(May 23, 2017 at 6:25 pm)Neo-Scholastic Wrote: 1) Conscious experience is not an illusion.
2) Conscious experience has an essentially subjective character that purely physical processes do not share.
3) The only acceptable explanation of conscious experience is in terms of physical properties alone.
Here are my thoughts on the matter. Proposition (1) is based on incorrigible experience. To deny (1) is the kind of schoolboy sophistry that takes contrarian hubris so far that it is willing to embrace self-contradiction and present it as some grand and unassailable philosophical Truth. People who deny (1) are not serious thinkers.
Proposition (2) seems to mask a couple of underlying assumptions. It is true that any given subject has privileged access to their own conscious experience of external objects. In a sense that is always true of relationships between all physical objects. The bright side of the moon has "privileged access" to light from the sun that its dark side does not. At the same time, attributing axiological and intentional properties to physical objects presupposes some consciousness already having those properties. Doing otherwise violates the principle that something cannot give what it does not already have.
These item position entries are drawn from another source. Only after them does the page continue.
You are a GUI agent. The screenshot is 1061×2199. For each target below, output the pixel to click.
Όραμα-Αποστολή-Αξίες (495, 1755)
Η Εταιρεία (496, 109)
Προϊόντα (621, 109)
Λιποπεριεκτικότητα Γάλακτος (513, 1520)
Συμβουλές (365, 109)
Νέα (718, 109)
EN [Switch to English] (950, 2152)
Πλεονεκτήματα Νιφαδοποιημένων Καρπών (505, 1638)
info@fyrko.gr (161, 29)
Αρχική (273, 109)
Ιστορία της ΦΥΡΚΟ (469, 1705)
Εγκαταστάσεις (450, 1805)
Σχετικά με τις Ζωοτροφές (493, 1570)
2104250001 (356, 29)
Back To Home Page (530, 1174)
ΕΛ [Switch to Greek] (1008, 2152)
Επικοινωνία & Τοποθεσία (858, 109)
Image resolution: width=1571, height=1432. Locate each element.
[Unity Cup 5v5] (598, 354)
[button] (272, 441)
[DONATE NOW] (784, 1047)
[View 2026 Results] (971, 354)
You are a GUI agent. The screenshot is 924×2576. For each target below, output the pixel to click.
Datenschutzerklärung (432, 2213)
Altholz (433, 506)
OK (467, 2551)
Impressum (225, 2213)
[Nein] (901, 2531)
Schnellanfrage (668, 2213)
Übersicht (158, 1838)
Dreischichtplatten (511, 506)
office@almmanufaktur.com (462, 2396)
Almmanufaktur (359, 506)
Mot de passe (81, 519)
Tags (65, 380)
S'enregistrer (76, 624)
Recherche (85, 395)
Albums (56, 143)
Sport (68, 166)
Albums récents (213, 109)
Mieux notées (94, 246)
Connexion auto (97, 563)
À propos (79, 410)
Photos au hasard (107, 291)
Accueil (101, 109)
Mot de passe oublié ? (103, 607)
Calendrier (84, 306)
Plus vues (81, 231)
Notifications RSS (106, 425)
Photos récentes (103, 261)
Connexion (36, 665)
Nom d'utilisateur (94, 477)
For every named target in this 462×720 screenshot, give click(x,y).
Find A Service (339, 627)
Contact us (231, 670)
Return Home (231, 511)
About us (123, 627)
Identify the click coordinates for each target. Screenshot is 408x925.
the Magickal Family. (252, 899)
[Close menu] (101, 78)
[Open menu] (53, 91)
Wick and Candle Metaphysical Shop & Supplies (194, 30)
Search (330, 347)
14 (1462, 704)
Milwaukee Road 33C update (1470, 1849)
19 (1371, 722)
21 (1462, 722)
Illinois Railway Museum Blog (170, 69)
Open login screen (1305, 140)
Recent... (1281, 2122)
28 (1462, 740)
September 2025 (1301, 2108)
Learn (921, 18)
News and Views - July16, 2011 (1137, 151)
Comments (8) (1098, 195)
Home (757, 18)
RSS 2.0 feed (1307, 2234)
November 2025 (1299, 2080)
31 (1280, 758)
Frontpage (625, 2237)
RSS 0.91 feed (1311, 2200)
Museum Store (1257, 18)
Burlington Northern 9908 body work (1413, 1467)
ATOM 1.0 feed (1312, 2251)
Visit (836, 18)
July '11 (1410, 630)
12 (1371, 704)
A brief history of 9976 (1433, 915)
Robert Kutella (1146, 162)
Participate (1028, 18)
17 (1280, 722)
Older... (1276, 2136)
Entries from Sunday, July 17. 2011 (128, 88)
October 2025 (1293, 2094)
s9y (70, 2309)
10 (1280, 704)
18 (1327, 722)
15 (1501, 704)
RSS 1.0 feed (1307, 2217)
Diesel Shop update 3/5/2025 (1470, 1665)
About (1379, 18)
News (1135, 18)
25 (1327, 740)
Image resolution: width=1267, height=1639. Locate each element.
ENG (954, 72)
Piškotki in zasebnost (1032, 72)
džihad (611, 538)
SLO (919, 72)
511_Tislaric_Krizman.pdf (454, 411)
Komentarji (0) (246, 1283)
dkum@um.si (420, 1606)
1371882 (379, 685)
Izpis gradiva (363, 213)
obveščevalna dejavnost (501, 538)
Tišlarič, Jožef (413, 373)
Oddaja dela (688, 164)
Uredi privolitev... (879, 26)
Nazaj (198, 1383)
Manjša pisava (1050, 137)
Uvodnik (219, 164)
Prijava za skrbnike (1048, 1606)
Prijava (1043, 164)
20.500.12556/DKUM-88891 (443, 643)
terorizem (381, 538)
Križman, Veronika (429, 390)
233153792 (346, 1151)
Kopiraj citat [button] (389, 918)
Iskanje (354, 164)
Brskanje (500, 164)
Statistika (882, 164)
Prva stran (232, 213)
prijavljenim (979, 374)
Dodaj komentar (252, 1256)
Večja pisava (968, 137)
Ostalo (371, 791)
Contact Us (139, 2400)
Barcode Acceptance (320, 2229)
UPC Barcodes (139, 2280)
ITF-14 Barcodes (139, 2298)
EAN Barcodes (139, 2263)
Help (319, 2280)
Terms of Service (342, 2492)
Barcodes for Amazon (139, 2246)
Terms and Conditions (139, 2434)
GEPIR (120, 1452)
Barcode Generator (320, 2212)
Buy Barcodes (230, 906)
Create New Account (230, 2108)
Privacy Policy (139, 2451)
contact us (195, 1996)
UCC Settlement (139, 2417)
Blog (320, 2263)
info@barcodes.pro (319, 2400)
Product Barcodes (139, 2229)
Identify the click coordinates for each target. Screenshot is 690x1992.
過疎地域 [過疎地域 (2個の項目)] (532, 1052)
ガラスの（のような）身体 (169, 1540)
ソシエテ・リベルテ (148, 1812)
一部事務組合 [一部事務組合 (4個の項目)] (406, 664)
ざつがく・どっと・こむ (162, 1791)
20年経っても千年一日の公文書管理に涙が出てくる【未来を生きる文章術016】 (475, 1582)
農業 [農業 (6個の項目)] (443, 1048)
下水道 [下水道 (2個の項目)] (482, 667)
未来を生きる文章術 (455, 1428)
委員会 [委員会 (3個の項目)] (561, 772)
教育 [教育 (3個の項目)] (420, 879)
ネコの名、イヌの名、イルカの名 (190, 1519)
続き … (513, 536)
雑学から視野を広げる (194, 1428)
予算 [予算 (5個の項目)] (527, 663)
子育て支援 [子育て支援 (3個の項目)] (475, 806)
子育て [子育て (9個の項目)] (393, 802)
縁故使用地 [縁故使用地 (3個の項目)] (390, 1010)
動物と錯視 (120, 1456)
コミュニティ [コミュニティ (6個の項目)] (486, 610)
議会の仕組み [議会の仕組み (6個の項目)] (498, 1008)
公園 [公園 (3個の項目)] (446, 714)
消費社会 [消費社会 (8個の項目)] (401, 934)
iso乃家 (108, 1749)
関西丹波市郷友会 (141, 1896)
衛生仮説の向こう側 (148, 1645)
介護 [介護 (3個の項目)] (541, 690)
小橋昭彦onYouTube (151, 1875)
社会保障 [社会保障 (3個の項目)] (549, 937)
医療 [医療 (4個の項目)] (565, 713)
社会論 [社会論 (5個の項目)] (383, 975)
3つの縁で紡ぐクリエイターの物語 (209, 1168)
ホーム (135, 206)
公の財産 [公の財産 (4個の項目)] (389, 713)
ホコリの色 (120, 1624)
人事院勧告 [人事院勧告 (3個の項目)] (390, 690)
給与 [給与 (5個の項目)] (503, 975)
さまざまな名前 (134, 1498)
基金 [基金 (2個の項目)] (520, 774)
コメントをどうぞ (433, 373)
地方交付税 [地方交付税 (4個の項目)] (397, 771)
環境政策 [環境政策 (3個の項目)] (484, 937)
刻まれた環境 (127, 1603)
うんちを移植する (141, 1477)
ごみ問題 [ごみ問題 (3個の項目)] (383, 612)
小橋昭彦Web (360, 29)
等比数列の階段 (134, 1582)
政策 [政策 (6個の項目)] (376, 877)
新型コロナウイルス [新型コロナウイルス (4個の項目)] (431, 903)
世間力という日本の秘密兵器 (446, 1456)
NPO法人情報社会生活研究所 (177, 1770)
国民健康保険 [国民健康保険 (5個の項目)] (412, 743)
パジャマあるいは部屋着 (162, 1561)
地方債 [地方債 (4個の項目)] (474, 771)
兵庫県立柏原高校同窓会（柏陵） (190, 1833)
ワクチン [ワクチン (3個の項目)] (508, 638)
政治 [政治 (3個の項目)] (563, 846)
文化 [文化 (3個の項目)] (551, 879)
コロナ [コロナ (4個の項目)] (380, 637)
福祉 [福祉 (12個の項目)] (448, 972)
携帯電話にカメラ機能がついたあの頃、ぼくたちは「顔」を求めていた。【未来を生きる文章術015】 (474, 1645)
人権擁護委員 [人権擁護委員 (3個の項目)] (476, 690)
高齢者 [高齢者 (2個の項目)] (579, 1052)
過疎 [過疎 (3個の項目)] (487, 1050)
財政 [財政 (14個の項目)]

Proposition (3) is a preferred ontological stance inferred largely from prior experience and perceived parsimony. Parsimony is a useful guide, one best not suppose unnecessary elements in an explanation, but it doesn't rule out complexity or redundancies, and a stubborn insistence on parsimony can commit one to positing too few elements and ignoring the benefits of additional ones.
So from my perspective, only (1) is foundational while both (2) and (3) required a little more work to deserve warrant. While it is intuitive, holding on to proposition (2) is mostly a way to avoid a seemingly intractable circularity, but it is not at all clear that will always be the case. One could deny (2) by essentially issuing a promissory note on one's faith in a future solution. Meanwhile proposition (3) only elevates epistemological tools to ontological commitments. Proposition (3)'s warrant rests on pragmatic concerns that are otherwise ontologically neutral.